Dai Xijian dairenyihao at 126.com
Mon Sep 15 01:10:24 UTC 2014

Hi all,
I want to conduct a MVPA analysis to classify two conditions of a task. To get the prediction accuracy and its p-value, I also want to configure a null-distribution using permutation testing. Below is my scripts and questions. 
My scripts:
from mvpa2.suite import *
from mvpa2.mappers.detrend import poly_detrend
from mvpa2.datasets.mri import fmri_dataset
import numpy as np
clf = LinearCSVMC()
ds = fmri_dataset(samples=FMRIFile, targets=attrs.targets, chunks=attrs.chunks, mask = maskFile)
poly_detrend(ds, polyord=1, chunks_attr='chunks')
zscore(ds, chunks_attr='chunks')
partitioner = NFoldPartitioner()
repeater = Repeater(count=10000)
permutator = AttributePermutator('targets', limit={'partitions': 1}, count=1)
null_cv = CrossValidation(
               [partitioner, permutator],
               errorfx=lambda p,t: np.mean(p == t))
distr_est = MCNullDist(repeater, tail='left', measure=null_cv, enable_ca=['dist_samples'])
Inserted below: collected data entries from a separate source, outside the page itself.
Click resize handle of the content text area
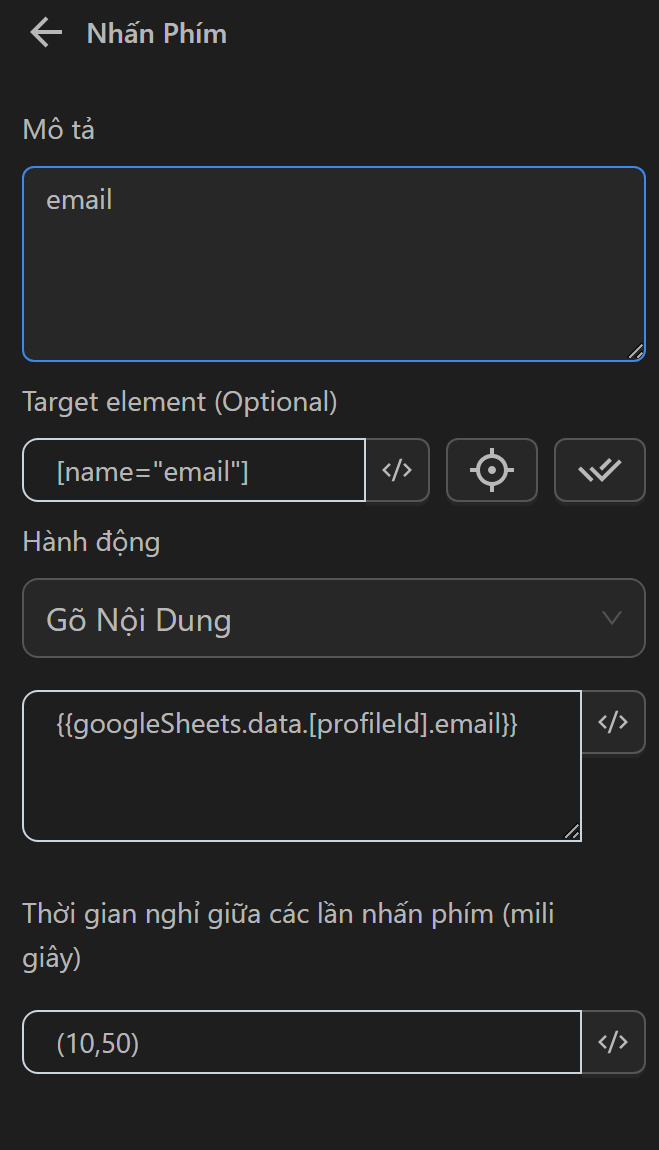The width and height of the screenshot is (659, 1150). [x=572, y=832]
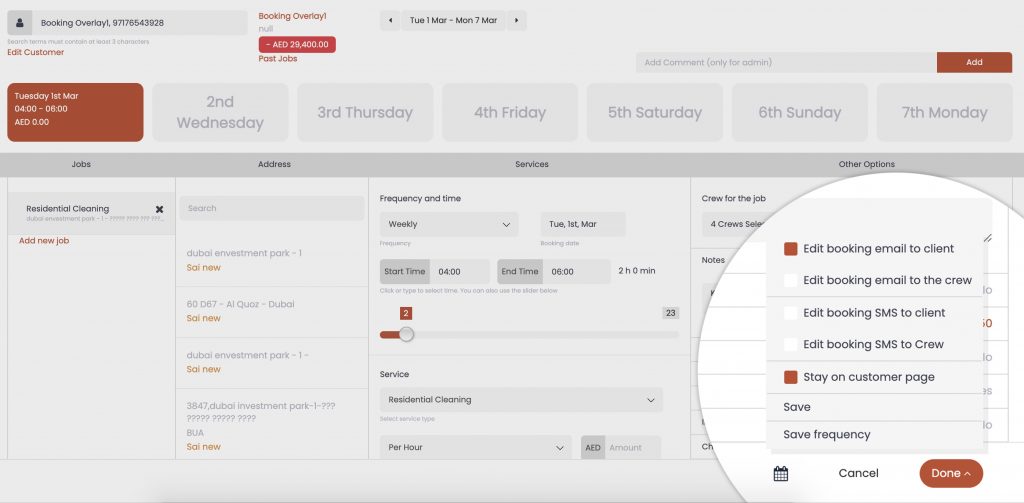Tick Edit booking SMS to Crew checkbox
The image size is (1024, 503).
[790, 345]
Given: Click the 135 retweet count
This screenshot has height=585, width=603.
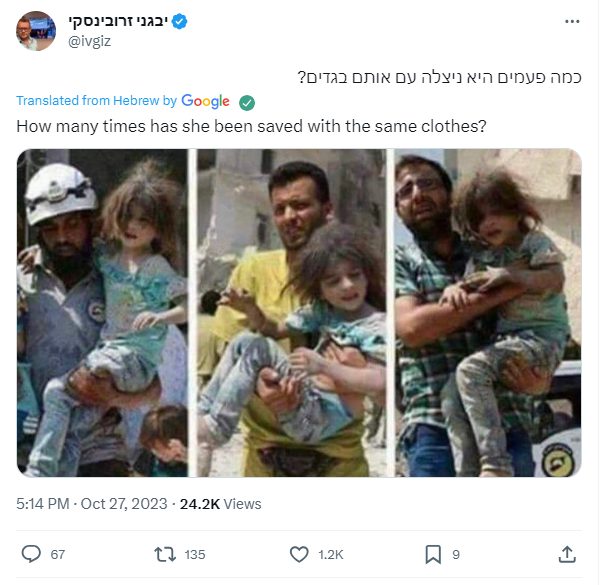Looking at the screenshot, I should (195, 555).
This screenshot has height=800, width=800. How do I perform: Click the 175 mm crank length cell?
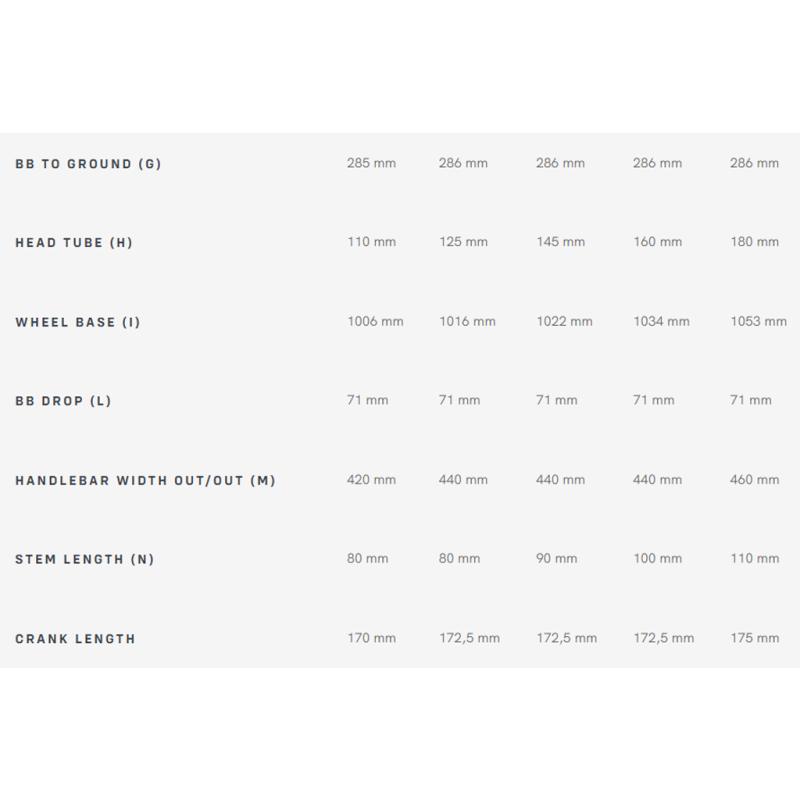point(754,638)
cv_mc_corr = CrossValidation(clf,
        errorfx=lambda p,t: np.mean(p == t))
result = cv_mc_corr(ds)
p = cv_mc_corr.ca.null_prob
distribution = cv_mc_corr.null_dist.ca.dist_samples
my question:
I have get the prediction accuracy by use of this scripts. However, the prediction accuracy I got were approached chance level(0.5). What's wrong? Are my scripts correct?   I have used the script "errorfx=lambda p,t: np.mean(p == t)" two times, is it reasonable?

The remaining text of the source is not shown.